Exercise:
Could you write out, exactly, every line from the top of the data through the line holding "Events/News (596, 121)"? Omit the pictures.

□ □ □ □

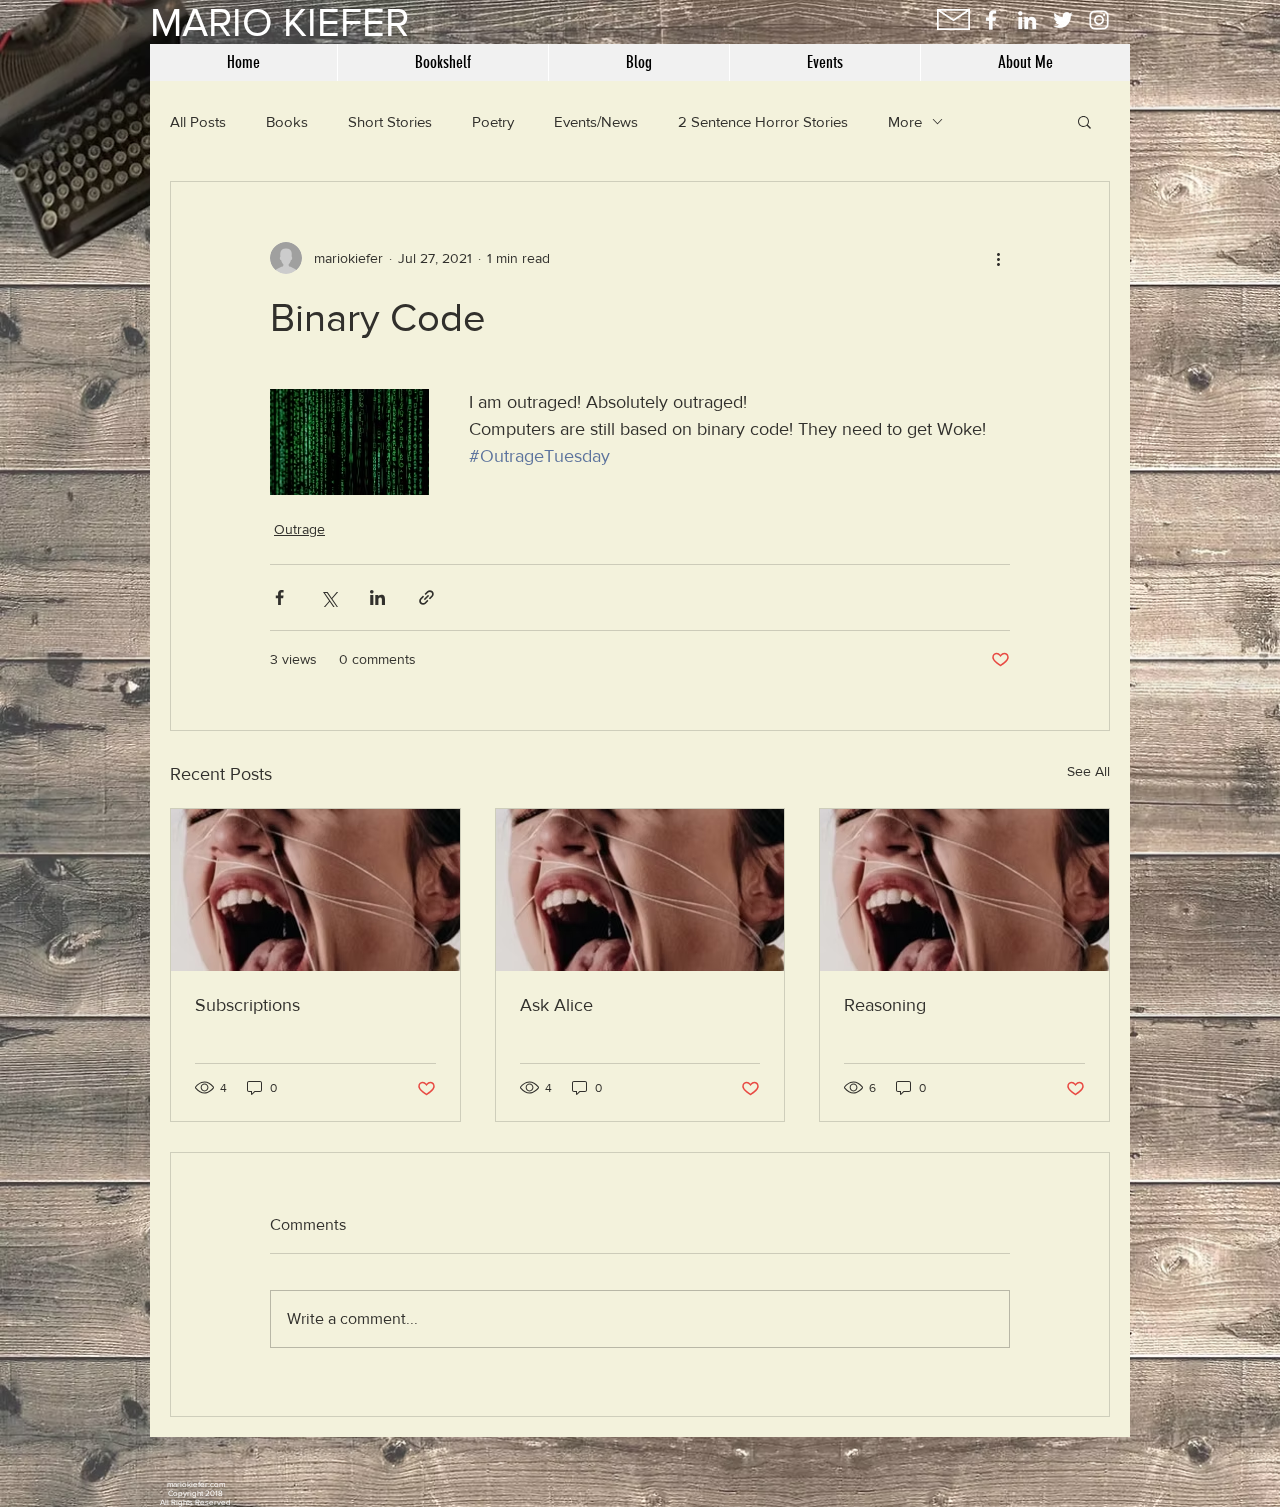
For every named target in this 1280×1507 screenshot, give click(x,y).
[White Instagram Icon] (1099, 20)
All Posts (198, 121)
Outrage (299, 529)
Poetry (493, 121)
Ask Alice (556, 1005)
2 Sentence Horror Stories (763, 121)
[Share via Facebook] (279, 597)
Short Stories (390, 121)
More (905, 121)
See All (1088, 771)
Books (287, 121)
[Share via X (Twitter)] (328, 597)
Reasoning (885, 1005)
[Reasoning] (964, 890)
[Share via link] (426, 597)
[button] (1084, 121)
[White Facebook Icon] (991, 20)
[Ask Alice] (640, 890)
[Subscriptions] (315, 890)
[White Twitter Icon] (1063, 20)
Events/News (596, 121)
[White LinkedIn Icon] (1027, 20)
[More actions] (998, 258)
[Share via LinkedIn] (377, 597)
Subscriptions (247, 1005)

□ □ □ □

Result:
For every named target in this 1280×1507 screenshot, give click(x,y).
[White Instagram Icon] (1099, 20)
All Posts (198, 121)
Outrage (299, 529)
Poetry (493, 121)
Ask Alice (556, 1005)
2 Sentence Horror Stories (763, 121)
[Share via Facebook] (279, 597)
Short Stories (390, 121)
More (905, 121)
See All (1088, 771)
Books (287, 121)
[Share via X (Twitter)] (328, 597)
Reasoning (885, 1005)
[Reasoning] (964, 890)
[Share via link] (426, 597)
[button] (1084, 121)
[White Facebook Icon] (991, 20)
[Ask Alice] (640, 890)
[Subscriptions] (315, 890)
[White Twitter Icon] (1063, 20)
Events/News (596, 121)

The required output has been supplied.